Segundo pesquisador da área, os recursos provenientes de royalties cresceram 714% no norte fluminense e 520% no Rio Grande do Norte, nos últimos cinco anos – mas suas cidades permanecem paupérrimas

Por Carol Cavassa e Leandro Uchoas


PROFESSOR da Universidade Federal de Sergipe (UFS), Frederico Romão tem se destacado pelos surpreendentes estudos na área do petróleo. Através de seu trabalho, foi revelado, por exemplo, que as principais cidades que recebem os royalties de exploração do mineral não têm revertido estes recursos em conquistas sociais – frequentemente estão entre os municípios de mais baixo Índice de Desenvolvimento Humano (IDH).

Nesta entrevista publicada originalmente no jornal Brasil de Fato, Romão defende uma reestruturação social, política e jurídica das regras de exploração da riqueza oriunda do pré-sal. Defende, também, o controle social sobre o destino dos royalties e dá exemplos claros das quantias fabulares de dinheiro, em determinados municípios, cujo destino é pouco transparente, e estas não se revertem em melhoria social ou urbana.

Além de doutor em Ciências Sociais pela Universidade Estadual de Campinas e mestre em Sociologia na Universidade Federal de Sergipe, Frederico Romão integra o quadro de funcionários da Petrobrás desde 1986.

Confira a entrevista:

Há bastante tempo, as suas pesquisas tratam de questões relacionadas ao modelo de exploração de petróleo no Brasil, os seus impactos para a economia do país e, consequentemente, para a população. Diante da descoberta do pré-sal, um dos debates de maior relevância está focado em uma nova legislação para esse setor e a melhor forma de distribuição das verbas oriundas desses recursos, como os royalties, por exemplo. Fale sobre essa polêmica que ainda confunde a maioria dos cidadãos brasileiros.

Precisa-se instaurar uma estrutura social, política e jurídica que garanta a destinação de toda a riqueza a ser produzida a partir do petróleo existente na camada pré-sal, na qual se insere a distribuição dos royalties para os seus mais justos proprietários, que são as grandes massas historicamente excluídas vivendo nas periferias das cidades; populações imensas que sobrevivem às margens das plantações de cana, de soja, à margem dos grandes latifúndios. O momento é oportuno para se caracterizar correta e eticamente a quem pertence a riqueza petróleo, que não é apenas a existente na camada pré-sal.

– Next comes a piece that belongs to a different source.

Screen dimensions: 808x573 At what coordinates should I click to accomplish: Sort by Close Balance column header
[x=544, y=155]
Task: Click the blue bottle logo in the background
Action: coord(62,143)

Os frutos do minério armazenado há milhões de anos são propriedade particular de indivíduos, municípios, estados que, por obra do acaso ou sorte, possuem direito de propriedade? Ou essa riqueza deve ser entendida como patrimônio da nação? É riqueza dos que hoje estão vivendo nos municípios e estados produtores, ou precisa ser entendida como patrimônio intergeracional? O petróleo precisa ser tratado como patrimônio do país. Seu uso deve servir ao conjunto da nação. O uso dessa riqueza produzida ao longo de milhares de anos não pode servir apenas aos que hoje vivem no Brasil. Por seu componente ético, é uma riqueza que precisa ser usufruída também pelas gerações futuras.

Então, quando se discute a questão dos royalties, é preciso reafirmar que esta é uma riqueza da nação brasileira atual e futura, que deve servir social e economicamente de forma preferencial aos historicamente  excluídos.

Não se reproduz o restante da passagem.